Death and Work

I use to work at a bond shop where seventy percent of the people that worked there are now dead.

When I moved to NY in 1994, I worked at at bond brokerage shop. For those unfamiliar with the business of brokering bonds, here is a brief primer. The major banks trade bonds all over the world with their clients, and if they can’t find a counterpart for their trades they will use bond brokers to sell or buy bonds for them. The business is very lucrative, but it is very demanding and stressful. A mistake at work can cost you your job and it can cost you lots of money.

trading pitI worked with a collection of characters that made each day an adventure. Frank M., my boss, was brilliant. He had been taught by some of the most brilliant minds in finance. Aside from that, he talked to himself all day long and would think nothing of suddenly breaking into an array of Broadway tunes. Rich C., a recovering alcoholic, was Frank’s partner. He was  so paranoid and manipulative that the two of them would literally have fist fights every few weeks.  In his previous career, Rich had worked on a cruise ship and as he put it, he was “the male companion for all of the older lady’s on the cruise.” Joe K., a repo broker  who used to print money all day long, could talk non-stop for hours. He had 5 kids and loved his family dearly. Antonio R., from Italy, spoke as if he had marbles in his mouth. Nobody could ever understand a word he said and he used to jet set every weekend to someplace new. He was rumored to have been super wealthy with a ton of money stashed away in the Caribbean. Rob W., so fat he would break a chair every week because the chairs couldn’t withstand his weight, would eat all day long nibbling on donuts and coffee that inevitably left stains all over his shirt. John S., a non nonsense tough guy from the Bronx, used to have such great relationships with his clients they would bend over backwards to give him business. Finally there was “Jimmy the Fish.” Jimmy was the youngest guy on the desk. He gambled all day long and was always  hung over and had a  disheveled look about him.

They each died young. And tragically. I have always maintained that desk was cursed and by the grace of God the curse passed me by. Most of them died as a result of the attacks of 9/11 as the majority of them worked at brokerage shops in the World Trade Center. After the attacks happened I knew that could have been my fate had I stayed in that business.

In 1996, I left the bond brokerage business of my own accord, even as I left a lot of money on the table as I knew the business would have killed me. In order to be good in the bond brokerage business, I had to go out five times a week. Many times I would have to play golf on the weekends with my clients (even though I don’t like the game and I am not very good at it). After 2 years I became so run down physically and spiritually I knew I had to get out. The tipping point came when I ran into a colleague of mine who worked at a different company. He proceeded to tell me that he had not spent a single night at home in three years as a result of all the entertaining he was doing to secure business.

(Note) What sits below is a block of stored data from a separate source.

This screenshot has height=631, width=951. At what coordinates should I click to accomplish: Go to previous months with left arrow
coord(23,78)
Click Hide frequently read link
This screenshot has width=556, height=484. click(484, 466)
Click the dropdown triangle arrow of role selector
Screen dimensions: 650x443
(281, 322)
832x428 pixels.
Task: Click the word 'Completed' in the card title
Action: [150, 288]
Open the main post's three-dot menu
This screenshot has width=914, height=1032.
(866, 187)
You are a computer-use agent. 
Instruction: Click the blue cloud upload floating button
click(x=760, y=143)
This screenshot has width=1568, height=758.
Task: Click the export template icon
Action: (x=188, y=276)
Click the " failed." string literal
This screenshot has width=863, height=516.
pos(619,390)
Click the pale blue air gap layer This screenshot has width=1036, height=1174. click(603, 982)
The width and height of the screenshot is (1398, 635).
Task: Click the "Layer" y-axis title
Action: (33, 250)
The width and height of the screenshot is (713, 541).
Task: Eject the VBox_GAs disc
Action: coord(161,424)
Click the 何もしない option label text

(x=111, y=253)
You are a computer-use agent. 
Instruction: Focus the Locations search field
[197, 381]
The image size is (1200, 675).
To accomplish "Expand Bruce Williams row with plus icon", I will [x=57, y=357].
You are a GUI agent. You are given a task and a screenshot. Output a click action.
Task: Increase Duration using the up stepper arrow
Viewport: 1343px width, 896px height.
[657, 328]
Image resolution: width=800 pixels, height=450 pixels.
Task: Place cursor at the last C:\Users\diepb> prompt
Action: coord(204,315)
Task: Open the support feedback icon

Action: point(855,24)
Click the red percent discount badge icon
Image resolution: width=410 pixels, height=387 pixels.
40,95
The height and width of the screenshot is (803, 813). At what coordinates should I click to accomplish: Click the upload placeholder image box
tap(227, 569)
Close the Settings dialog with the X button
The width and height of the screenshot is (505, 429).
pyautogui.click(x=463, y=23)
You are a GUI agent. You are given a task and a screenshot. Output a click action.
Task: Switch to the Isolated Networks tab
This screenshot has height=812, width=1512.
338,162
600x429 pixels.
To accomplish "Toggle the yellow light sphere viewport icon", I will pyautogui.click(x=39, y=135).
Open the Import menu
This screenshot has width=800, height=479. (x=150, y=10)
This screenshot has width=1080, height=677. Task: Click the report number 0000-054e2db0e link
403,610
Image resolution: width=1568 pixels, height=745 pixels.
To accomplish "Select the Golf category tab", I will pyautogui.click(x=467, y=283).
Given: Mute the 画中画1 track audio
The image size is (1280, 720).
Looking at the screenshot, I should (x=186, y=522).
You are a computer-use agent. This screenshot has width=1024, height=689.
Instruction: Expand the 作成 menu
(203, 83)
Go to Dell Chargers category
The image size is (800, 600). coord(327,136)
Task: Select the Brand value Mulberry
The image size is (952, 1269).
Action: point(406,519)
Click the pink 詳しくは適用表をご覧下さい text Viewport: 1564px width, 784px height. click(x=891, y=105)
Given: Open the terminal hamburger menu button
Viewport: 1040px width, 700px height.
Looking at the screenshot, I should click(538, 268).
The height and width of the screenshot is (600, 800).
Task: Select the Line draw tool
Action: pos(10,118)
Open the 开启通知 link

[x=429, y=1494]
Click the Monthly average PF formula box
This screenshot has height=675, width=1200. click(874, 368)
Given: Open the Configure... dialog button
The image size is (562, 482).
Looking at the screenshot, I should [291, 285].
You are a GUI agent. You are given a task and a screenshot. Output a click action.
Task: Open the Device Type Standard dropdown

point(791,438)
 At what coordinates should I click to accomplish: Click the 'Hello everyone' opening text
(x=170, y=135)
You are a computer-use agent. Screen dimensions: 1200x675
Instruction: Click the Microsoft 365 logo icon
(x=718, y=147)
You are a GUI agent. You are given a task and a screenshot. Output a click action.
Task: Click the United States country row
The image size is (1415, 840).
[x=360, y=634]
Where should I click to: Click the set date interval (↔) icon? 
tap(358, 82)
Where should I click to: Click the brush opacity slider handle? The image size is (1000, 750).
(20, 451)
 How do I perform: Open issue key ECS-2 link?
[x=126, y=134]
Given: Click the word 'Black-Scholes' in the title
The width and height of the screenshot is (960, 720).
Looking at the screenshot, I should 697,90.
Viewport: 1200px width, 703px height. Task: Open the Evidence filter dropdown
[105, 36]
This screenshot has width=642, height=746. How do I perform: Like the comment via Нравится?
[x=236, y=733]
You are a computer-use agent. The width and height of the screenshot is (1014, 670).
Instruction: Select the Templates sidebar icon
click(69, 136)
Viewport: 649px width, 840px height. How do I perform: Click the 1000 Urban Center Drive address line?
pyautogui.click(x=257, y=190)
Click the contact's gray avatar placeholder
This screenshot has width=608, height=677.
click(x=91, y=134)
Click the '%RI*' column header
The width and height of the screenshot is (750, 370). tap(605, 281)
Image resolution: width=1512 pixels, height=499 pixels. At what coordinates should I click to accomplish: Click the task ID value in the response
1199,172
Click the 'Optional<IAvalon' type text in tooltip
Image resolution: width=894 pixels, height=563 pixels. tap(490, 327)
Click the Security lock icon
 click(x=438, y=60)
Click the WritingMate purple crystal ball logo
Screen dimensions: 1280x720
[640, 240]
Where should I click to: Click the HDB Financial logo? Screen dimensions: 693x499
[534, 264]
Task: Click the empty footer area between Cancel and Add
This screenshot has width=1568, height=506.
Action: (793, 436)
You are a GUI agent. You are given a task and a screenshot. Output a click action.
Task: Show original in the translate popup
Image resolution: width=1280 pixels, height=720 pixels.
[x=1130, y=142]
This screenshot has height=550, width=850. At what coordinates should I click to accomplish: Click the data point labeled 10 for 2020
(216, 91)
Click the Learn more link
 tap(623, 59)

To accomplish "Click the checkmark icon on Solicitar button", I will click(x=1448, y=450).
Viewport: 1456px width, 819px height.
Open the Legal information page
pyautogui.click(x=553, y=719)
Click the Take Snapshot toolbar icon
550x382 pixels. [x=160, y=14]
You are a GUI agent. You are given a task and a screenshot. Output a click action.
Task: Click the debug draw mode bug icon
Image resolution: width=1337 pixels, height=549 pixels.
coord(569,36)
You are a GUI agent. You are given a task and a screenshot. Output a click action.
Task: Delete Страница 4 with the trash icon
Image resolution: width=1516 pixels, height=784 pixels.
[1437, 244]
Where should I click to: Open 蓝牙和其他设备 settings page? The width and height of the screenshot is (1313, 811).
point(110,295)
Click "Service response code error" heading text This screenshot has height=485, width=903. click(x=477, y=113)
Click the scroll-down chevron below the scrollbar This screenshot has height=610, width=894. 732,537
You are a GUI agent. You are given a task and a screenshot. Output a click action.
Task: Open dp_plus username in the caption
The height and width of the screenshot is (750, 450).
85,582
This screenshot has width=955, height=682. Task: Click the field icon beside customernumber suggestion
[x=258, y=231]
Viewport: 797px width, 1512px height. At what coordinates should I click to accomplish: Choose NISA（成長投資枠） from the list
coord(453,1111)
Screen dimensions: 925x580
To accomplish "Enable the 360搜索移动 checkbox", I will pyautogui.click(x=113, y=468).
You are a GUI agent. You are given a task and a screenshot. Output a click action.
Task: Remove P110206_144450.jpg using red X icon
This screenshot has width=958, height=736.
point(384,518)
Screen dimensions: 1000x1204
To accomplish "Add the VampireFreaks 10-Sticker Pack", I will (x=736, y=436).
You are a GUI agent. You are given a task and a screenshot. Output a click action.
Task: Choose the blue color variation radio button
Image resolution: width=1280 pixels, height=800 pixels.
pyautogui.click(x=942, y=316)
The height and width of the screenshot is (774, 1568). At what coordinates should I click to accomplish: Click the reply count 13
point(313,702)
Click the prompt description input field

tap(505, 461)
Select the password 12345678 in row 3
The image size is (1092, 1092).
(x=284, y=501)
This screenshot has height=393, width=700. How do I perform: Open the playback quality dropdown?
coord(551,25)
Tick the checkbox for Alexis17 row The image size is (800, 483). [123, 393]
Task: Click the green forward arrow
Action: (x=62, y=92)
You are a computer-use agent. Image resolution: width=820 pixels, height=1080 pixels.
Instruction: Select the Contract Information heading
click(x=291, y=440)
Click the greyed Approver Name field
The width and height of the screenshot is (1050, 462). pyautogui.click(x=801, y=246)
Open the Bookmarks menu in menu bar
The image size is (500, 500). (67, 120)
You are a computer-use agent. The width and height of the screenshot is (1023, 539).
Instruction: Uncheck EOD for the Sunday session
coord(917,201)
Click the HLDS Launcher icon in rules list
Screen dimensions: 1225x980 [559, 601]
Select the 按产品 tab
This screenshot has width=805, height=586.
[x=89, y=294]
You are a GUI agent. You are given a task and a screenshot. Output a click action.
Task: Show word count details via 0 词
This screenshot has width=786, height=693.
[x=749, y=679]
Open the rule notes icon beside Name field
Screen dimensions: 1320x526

The guy looked like the walking dead and he knew it; but he was so hooked on the money he could not give it up. Tragically, he committed suicide about 10 years later. He walked into the woods in winter, took some sleeping pills and froze to death.

The other reason I left that business was that I knew the bond brokerage business would eventually have the margins squeezed out of them and the business would become primarily electronic. I don’t know how I knew but I did and for that I am grateful.

The lives of those with whom I formerly worked who still survived have been a mixed bag. Sean M., a fast talking Floridian who went bankrupt and got divorced, had to start over. Fred A. and Lisa A. have not worked in years. Wanda L., became a Jehovah’s witness. The rest of we lucky few moved on and have been able to find our own definition of happiness in life.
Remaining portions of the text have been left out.